[Records contained in a dataset]
■ ■ ■ ■ ■ ■ ■

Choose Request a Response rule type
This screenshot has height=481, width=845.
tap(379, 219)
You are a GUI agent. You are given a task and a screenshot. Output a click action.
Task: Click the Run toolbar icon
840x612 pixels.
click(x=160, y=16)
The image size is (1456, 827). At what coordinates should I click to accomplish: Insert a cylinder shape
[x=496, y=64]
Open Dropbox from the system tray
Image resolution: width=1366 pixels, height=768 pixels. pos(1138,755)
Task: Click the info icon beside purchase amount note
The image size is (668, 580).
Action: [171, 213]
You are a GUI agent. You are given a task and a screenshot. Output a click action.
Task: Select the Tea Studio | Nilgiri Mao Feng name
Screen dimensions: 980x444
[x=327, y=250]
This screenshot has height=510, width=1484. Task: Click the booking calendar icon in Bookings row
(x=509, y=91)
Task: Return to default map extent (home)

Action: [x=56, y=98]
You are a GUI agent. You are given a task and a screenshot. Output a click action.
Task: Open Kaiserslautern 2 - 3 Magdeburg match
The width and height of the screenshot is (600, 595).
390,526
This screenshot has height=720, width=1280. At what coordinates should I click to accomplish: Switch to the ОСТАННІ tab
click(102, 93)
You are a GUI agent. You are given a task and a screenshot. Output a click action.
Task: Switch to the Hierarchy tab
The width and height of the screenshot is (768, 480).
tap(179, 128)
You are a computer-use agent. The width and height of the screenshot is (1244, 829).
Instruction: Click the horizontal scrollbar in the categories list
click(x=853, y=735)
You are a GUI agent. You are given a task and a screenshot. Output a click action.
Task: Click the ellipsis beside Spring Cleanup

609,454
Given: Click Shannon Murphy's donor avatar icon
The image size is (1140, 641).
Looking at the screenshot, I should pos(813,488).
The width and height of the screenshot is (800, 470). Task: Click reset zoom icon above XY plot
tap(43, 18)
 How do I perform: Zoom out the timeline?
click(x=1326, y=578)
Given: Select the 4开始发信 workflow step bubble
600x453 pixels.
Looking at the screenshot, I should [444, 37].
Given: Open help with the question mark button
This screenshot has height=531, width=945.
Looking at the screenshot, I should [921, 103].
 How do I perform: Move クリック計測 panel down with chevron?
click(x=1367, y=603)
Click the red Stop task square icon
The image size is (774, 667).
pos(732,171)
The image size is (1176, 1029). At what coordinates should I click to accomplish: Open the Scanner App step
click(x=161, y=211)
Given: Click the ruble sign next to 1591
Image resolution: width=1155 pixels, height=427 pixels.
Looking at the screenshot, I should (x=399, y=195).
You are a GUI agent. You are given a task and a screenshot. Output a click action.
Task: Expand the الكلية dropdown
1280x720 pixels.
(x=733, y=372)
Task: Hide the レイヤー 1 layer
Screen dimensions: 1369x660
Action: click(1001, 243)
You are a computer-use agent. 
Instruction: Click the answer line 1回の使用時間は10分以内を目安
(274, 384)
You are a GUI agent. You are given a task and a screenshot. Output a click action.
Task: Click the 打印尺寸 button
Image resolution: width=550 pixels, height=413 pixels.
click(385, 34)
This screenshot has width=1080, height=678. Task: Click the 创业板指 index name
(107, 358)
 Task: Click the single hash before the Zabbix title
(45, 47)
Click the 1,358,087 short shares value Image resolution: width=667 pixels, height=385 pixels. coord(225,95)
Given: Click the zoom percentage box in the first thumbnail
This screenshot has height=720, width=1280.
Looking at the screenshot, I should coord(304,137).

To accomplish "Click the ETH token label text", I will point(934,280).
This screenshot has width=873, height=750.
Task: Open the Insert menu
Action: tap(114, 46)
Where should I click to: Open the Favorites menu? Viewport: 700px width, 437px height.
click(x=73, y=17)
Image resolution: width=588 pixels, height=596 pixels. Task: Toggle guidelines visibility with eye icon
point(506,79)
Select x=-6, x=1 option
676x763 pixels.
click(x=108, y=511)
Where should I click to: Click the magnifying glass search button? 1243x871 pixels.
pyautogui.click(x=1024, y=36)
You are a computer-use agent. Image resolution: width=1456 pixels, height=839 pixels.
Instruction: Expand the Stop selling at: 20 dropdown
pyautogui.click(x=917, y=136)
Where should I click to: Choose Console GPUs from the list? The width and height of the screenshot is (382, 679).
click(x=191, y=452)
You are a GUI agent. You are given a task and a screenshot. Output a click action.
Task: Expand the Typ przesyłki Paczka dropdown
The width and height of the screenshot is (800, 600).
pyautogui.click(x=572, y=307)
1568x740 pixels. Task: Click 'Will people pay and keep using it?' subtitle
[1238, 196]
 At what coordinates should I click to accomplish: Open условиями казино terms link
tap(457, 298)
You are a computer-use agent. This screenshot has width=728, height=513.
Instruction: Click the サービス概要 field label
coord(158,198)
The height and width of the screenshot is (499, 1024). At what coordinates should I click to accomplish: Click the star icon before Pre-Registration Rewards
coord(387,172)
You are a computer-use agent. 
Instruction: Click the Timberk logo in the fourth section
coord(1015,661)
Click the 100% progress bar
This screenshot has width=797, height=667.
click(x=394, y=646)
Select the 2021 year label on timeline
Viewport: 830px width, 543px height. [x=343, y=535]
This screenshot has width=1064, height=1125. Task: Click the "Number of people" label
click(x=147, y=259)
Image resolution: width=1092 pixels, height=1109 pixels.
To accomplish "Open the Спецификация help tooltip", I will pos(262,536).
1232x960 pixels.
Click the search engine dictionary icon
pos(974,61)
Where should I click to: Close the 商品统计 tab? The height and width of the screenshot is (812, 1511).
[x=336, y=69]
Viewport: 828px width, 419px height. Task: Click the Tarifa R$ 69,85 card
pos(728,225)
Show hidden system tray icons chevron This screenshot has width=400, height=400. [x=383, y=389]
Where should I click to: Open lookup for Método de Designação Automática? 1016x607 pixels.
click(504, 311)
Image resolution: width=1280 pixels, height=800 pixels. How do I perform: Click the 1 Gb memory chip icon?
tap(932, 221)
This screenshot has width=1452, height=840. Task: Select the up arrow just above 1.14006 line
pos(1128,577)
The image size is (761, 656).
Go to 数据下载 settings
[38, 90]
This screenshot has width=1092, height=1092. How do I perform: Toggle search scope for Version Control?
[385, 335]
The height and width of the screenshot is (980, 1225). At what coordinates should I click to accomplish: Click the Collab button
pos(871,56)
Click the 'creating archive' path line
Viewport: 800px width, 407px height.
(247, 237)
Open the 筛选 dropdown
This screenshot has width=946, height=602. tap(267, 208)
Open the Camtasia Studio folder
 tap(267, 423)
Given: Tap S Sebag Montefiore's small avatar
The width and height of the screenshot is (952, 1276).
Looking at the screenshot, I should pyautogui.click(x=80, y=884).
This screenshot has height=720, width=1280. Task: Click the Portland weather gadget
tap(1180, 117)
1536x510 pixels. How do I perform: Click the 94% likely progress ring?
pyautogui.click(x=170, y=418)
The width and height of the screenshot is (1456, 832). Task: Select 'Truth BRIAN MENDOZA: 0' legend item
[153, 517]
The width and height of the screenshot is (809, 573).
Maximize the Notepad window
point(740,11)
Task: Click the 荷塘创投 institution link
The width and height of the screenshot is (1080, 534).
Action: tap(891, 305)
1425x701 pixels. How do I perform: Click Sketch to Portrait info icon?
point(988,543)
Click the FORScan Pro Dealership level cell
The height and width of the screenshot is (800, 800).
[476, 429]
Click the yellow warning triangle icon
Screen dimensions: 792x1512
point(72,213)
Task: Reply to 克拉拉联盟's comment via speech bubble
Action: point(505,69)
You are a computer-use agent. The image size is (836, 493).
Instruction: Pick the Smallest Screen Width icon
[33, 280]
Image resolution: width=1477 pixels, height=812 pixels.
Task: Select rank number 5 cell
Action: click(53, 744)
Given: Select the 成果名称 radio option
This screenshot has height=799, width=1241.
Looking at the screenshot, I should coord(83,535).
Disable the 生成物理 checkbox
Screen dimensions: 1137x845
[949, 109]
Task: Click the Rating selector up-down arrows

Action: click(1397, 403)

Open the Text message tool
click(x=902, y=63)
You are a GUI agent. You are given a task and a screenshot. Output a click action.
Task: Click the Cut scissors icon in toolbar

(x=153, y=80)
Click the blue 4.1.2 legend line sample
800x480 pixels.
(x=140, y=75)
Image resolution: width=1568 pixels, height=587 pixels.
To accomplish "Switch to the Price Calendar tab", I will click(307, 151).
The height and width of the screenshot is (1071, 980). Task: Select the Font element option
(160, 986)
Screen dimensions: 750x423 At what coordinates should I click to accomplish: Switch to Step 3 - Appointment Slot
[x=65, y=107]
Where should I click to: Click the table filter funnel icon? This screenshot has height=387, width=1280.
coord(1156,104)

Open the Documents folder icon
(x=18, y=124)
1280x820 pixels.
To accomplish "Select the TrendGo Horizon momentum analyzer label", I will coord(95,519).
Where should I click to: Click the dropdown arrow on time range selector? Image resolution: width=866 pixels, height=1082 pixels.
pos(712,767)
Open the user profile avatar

■ ■ ■ ■ ■ ■ ■

(Description of the task): Could you copy exactly the lines from the one containing "Where should I click to: Click the table" through the end of the records above, and nothing more?

(Your solution):
Where should I click to: Click the table filter funnel icon? This screenshot has height=387, width=1280.
coord(1156,104)

Open the Documents folder icon
(x=18, y=124)
1280x820 pixels.
To accomplish "Select the TrendGo Horizon momentum analyzer label", I will coord(95,519).
Where should I click to: Click the dropdown arrow on time range selector? Image resolution: width=866 pixels, height=1082 pixels.
pos(712,767)
Open the user profile avatar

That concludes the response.